-- INFORMATION GIVEN follows --
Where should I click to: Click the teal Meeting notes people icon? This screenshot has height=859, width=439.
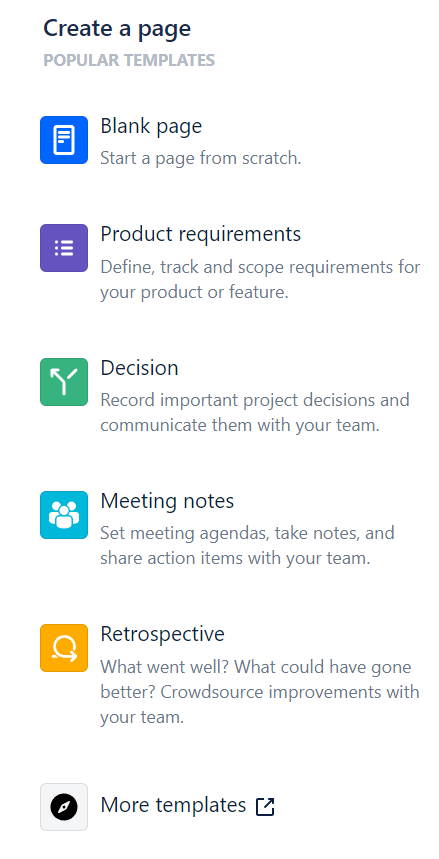click(x=64, y=515)
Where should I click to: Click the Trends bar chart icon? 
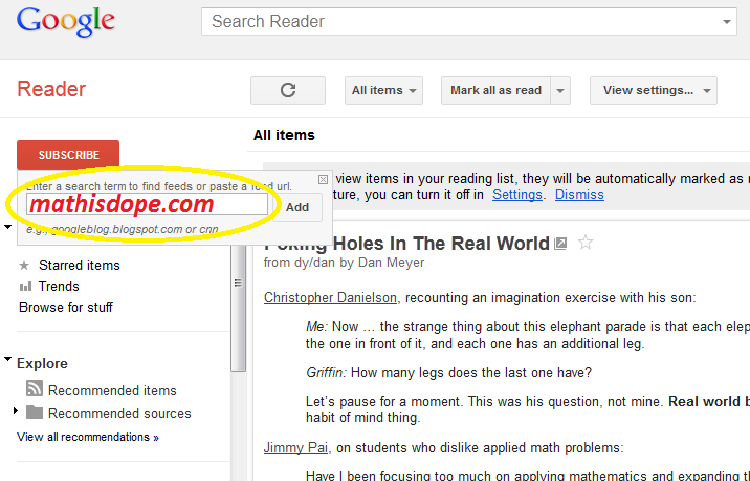pos(24,286)
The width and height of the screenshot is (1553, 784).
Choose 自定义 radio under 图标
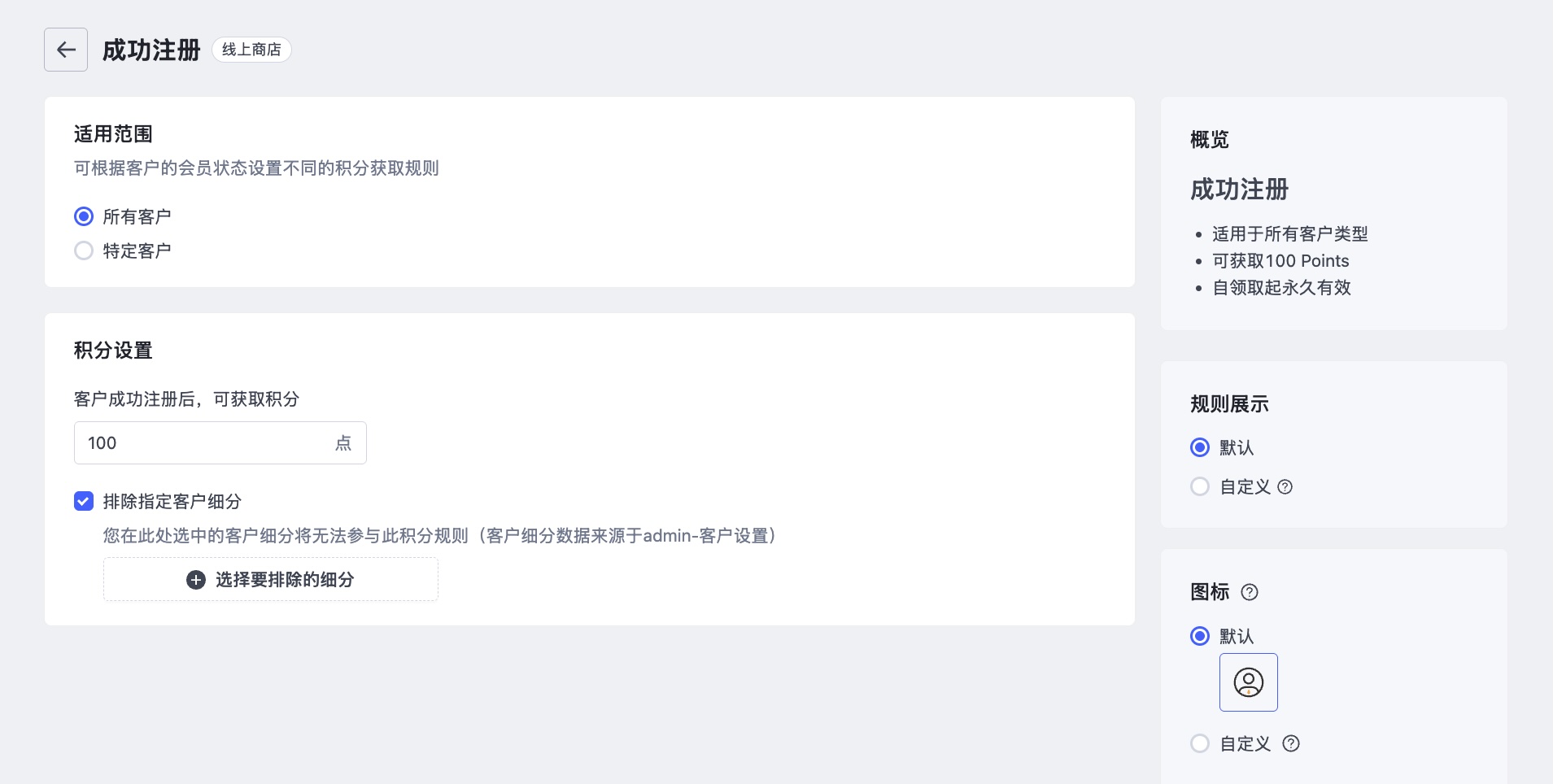[1200, 743]
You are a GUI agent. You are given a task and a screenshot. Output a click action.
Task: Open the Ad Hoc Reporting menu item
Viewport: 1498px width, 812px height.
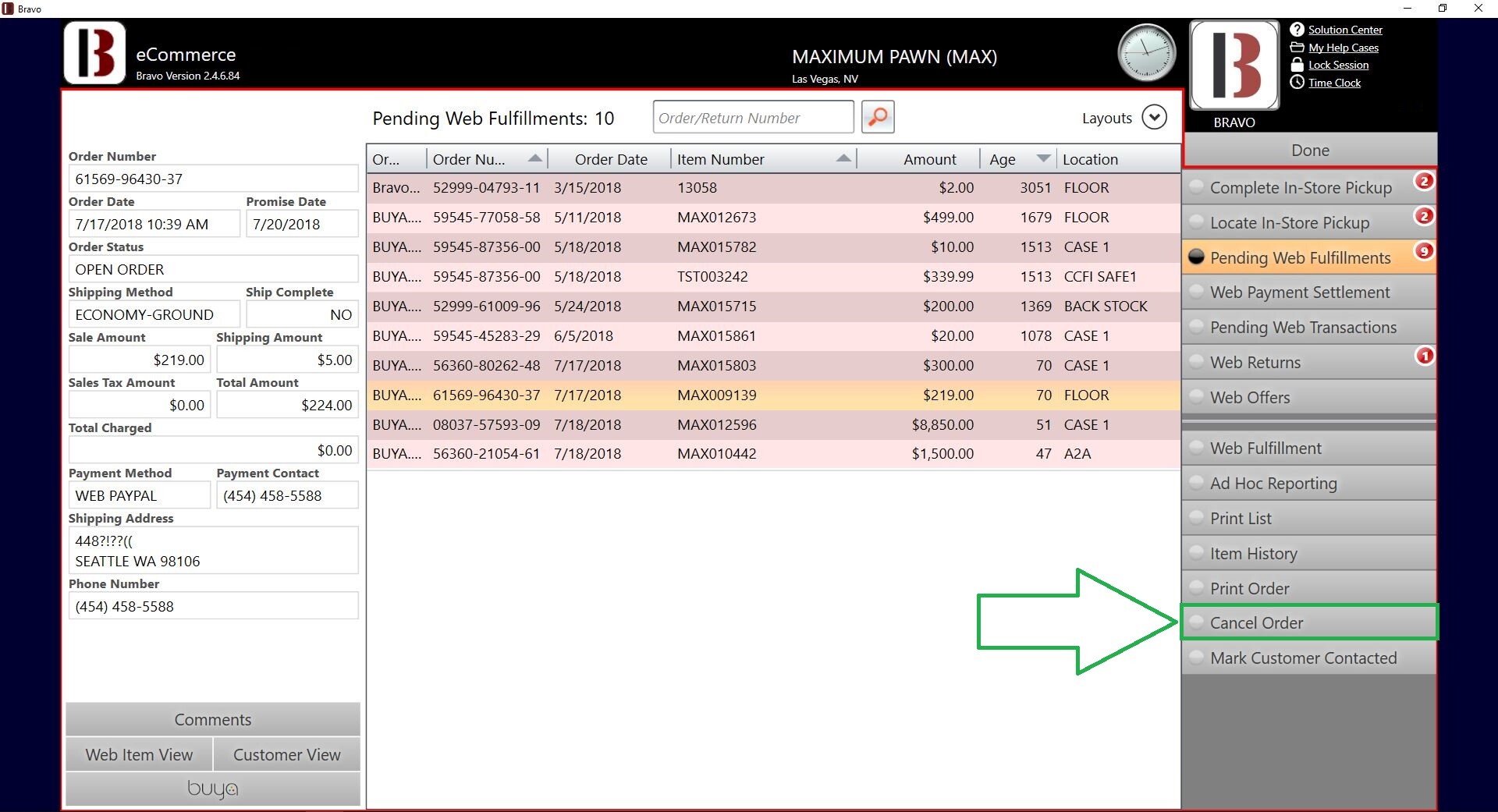pos(1273,484)

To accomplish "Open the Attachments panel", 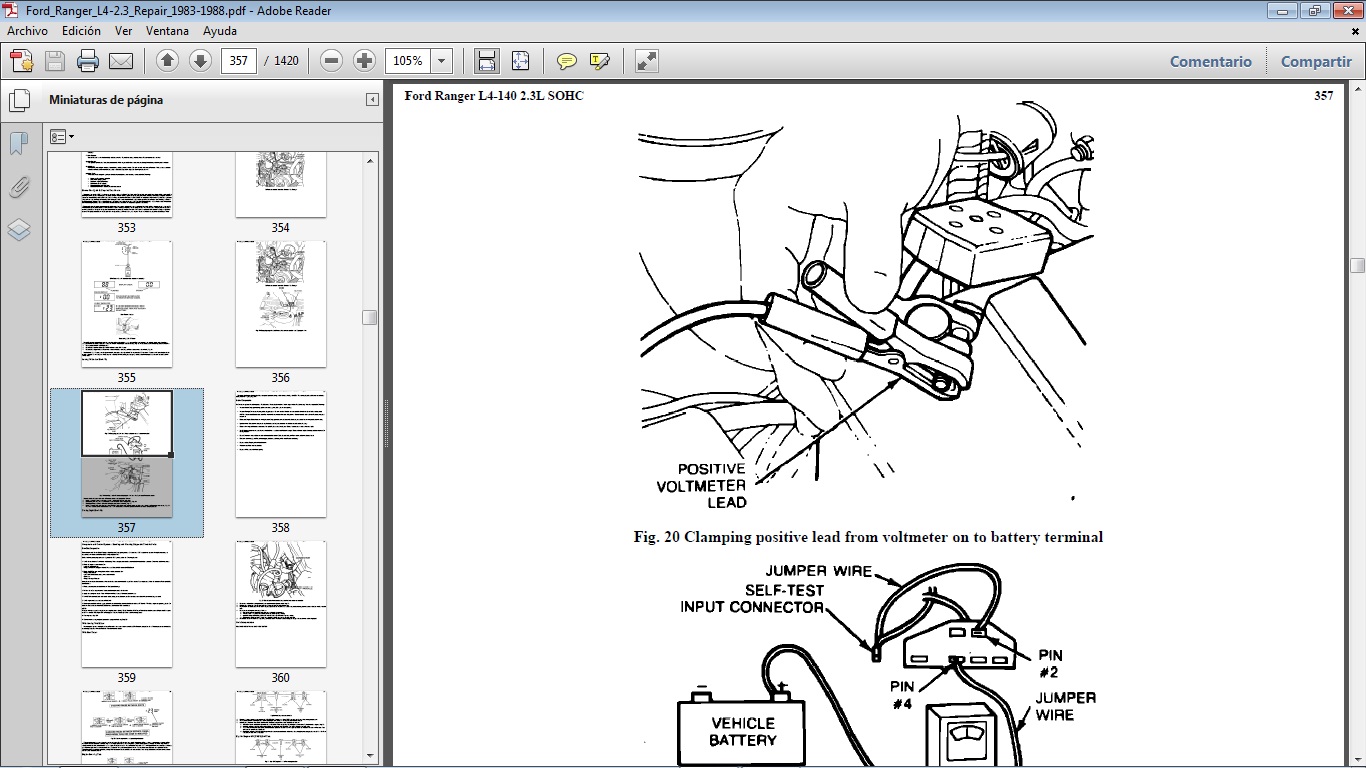I will (x=19, y=187).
-- INFORMATION GIVEN concluded --
● **EXERCISE DIRECTIONS**: Only the lines from the start of the records to the one containing "You are a GUI" should be repeated, exactly and with both ends kept; drop any pictures.

● **RESPONSE BOX**:
Where should I click to: Click the teal Meeting notes people icon? This screenshot has height=859, width=439.
click(x=64, y=515)
Where should I click to: Click the Trends bar chart icon? 
pos(24,286)
The width and height of the screenshot is (1553, 784).
Choose 自定义 radio under 图标
[1200, 743]
You are a GUI agent. You are given a task and a screenshot. Output a click action.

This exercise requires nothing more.